● **EXERCISE**
Below are several records. Retype exactly those lines running from the one with "Registrati ora! (80, 1366)" through the one with "[Increase item quantity by one] (955, 490)", end lines included, and no others.

[Stored records]

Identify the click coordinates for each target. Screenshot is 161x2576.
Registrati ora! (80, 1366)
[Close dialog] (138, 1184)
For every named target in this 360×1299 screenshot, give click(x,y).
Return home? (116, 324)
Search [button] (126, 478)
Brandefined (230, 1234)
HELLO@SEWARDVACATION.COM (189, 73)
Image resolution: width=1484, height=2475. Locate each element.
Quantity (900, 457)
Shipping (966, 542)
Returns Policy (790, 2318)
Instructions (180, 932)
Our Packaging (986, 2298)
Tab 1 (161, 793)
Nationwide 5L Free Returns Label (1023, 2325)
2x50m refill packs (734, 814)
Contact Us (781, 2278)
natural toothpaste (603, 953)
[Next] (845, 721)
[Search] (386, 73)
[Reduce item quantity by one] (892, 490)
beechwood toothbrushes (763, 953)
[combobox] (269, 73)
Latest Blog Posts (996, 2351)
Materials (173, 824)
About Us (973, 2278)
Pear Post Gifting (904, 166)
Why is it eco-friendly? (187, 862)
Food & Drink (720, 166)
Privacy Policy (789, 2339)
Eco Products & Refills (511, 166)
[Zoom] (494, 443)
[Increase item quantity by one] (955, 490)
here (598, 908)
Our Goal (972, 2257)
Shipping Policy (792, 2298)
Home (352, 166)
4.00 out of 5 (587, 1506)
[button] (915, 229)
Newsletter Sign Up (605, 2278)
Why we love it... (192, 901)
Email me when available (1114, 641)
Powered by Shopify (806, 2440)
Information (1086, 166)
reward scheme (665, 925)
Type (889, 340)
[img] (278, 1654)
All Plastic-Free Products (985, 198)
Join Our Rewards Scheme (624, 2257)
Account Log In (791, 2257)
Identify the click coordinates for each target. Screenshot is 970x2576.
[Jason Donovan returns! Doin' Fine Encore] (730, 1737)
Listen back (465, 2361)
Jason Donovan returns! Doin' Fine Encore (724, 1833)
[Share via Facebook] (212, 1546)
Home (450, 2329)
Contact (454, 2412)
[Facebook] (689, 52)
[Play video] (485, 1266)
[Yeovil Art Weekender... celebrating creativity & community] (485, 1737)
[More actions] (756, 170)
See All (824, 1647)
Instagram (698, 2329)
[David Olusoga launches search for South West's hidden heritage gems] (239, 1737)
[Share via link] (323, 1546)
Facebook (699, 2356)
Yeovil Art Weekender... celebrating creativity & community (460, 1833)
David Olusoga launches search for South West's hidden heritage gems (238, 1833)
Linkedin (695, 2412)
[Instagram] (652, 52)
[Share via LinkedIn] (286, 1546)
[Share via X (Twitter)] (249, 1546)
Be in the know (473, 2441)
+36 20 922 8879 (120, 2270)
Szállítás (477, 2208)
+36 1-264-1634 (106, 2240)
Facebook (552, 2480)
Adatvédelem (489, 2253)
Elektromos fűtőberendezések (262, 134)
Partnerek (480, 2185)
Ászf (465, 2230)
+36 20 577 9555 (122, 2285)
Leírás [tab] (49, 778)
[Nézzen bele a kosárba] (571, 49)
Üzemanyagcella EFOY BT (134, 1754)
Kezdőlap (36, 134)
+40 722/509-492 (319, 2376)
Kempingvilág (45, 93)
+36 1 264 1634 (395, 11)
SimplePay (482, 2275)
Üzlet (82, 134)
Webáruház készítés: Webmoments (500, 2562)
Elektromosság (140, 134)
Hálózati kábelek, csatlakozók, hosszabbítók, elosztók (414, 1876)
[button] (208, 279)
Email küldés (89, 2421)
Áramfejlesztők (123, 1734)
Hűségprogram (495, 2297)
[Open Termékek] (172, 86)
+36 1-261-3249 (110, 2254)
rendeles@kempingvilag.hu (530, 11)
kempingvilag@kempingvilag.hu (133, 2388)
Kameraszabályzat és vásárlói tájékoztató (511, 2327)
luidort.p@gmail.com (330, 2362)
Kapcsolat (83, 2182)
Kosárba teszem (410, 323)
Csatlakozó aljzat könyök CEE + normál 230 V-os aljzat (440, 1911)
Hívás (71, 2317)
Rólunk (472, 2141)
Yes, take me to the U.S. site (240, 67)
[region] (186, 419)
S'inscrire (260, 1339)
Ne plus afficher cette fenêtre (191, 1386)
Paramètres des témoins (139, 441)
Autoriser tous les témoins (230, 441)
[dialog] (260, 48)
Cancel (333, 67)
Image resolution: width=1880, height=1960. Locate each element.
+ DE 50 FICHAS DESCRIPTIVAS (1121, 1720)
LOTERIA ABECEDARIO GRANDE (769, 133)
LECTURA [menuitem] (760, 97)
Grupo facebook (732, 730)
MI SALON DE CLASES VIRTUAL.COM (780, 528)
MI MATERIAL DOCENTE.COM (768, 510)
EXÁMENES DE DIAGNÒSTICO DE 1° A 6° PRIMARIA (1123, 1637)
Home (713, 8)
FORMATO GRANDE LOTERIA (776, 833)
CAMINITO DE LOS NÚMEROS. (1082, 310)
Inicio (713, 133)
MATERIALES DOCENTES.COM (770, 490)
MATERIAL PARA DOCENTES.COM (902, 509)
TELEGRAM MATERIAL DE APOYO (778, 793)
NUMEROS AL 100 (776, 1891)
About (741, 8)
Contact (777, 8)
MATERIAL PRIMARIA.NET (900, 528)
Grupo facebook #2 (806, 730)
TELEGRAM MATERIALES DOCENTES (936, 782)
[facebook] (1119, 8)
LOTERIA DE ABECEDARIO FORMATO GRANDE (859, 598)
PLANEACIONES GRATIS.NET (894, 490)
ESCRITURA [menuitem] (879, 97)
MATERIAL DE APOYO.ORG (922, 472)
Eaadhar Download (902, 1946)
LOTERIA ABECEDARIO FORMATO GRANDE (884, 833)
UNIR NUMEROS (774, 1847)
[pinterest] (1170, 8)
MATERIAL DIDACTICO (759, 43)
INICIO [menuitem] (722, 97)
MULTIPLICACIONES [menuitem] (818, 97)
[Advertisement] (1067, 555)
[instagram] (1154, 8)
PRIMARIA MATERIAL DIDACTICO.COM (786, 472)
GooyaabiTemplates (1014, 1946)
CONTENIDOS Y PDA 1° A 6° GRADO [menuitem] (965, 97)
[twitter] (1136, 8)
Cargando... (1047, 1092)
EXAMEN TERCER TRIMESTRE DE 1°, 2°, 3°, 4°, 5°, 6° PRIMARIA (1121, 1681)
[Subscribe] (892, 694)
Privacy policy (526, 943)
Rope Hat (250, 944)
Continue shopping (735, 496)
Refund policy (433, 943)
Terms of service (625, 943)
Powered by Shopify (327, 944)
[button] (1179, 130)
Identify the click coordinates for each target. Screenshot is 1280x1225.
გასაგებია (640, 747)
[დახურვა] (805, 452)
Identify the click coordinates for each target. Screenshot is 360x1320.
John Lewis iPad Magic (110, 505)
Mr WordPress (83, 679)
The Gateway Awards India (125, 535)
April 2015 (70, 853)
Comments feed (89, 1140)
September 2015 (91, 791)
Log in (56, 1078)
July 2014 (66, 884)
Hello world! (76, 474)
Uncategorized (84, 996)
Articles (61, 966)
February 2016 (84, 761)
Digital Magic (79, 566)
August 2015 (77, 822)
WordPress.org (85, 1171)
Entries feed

● **SOLUTION FOR THIS PROBLEM**
Registrati ora! (80, 1366)
[Close dialog] (138, 1184)
For every named target in this 360×1299 screenshot, give click(x,y).
Return home? (116, 324)
Search [button] (126, 478)
Brandefined (230, 1234)
HELLO@SEWARDVACATION.COM (189, 73)
Image resolution: width=1484, height=2475. Locate each element.
Quantity (900, 457)
Shipping (966, 542)
Returns Policy (790, 2318)
Instructions (180, 932)
Our Packaging (986, 2298)
Tab 1 (161, 793)
Nationwide 5L Free Returns Label (1023, 2325)
2x50m refill packs (734, 814)
Contact Us (781, 2278)
natural toothpaste (603, 953)
[Next] (845, 721)
[Search] (386, 73)
[Reduce item quantity by one] (892, 490)
beechwood toothbrushes (763, 953)
[combobox] (269, 73)
Latest Blog Posts (996, 2351)
Materials (173, 824)
About Us (973, 2278)
Pear Post Gifting (904, 166)
Why is it eco-friendly? (187, 862)
Food & Drink (720, 166)
Privacy Policy (789, 2339)
Eco Products & Refills (511, 166)
[Zoom] (494, 443)
[Increase item quantity by one] (955, 490)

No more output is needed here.